The 54% who thought the system was broken were more likely to be over 35 and to live in regional areas. When asked why they had formed that view, 18% talked about politicians “not caring about the people”, 12% that they “didn’t address the real issues and nothing gets done”, 11% thought “all they do is argue with each other” and 10% said politicians were “just in it for the money”. Unsurprisingly they were more likely to favour smaller parties and independents.
Mostly, politicians respond to this kind of information by trying to figure out how to channel the disaffection to their own advantage.
Tony Abbott says he can see the “failings of the political system” better now that he’s not prime minister, and the “gulf” between political insiders and the electorate is all about politicians failing to understand voters’ “values”, which – surprise! – happen to be quite in sync with his own. Scott Morrison’s budget speech conceded that “not all Australians have shared in this hard-won [economic] growth” and that “many remain frustrated at not getting ahead”. In fact pretty much everyone these days is claiming to be the true representatives of the disillusioned – Labor with policies to address economic disadvantage, Pauline Hanson by railing against the major parties.
But the polls are suggesting the voters’ concerns are deeper. They aren’t just looking for a better representative, they have lost faith in the whole “representative” part of the “representative” democratic system. They don’t want more politicians trying to reflect back the disillusionment their pollsters hear in focus groups, they really do want to shake up the system. And, as the UK and the US has shown, when that sentiment has no outlet except to be expressed through the system, it can result in extreme volatility.
But how do politicians convince voters to trust our democracy, while continuing to fight each other in the way that turned the electorate off in the first place? How do they get people to listen when the drastic disruption in the media makes it difficult for a civic conversation to last half a day and almost impossible to have the kind of nuanced and considered disagreement that is supposed to be the basis of our politics?
The organisation that commissioned the additional questions on the Pollinate survey, the newDemocracy Foundation, has been arguing for years that “citizen juries” are part of the answer – giving groups of ordinary Australians real influence over decision-making and therefore a real stake in engaging with the necessary information. The method has been trialled many times – for example, in South Australia, where the citizens’ panel decided the state should not store high-level nuclear waste.
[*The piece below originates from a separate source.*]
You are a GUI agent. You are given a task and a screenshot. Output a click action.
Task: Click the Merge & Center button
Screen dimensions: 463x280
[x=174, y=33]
Unsurprisingly, voters like the idea of having a greater say – 71% agreed with the proposition that “every day people should play a bigger part (than they currently do) in governmental decisions that impact their lives, e.g. health, education, transport, taxes”. But interestingly support was almost as strong among those who thought the political system was “the best system there is” as among those who considered it to be “broken”.
Many highly engaged Australians choose other ways to try to force change through more direct and immediate methods – online activism or consumer activism or legal challenges or protest – much to the chagrin of politicians bewildered by having their power challenged.
However it finds expression, this consistent level of voter disengagement from a system that is predicated upon their participation cannot continue to be an asterisk.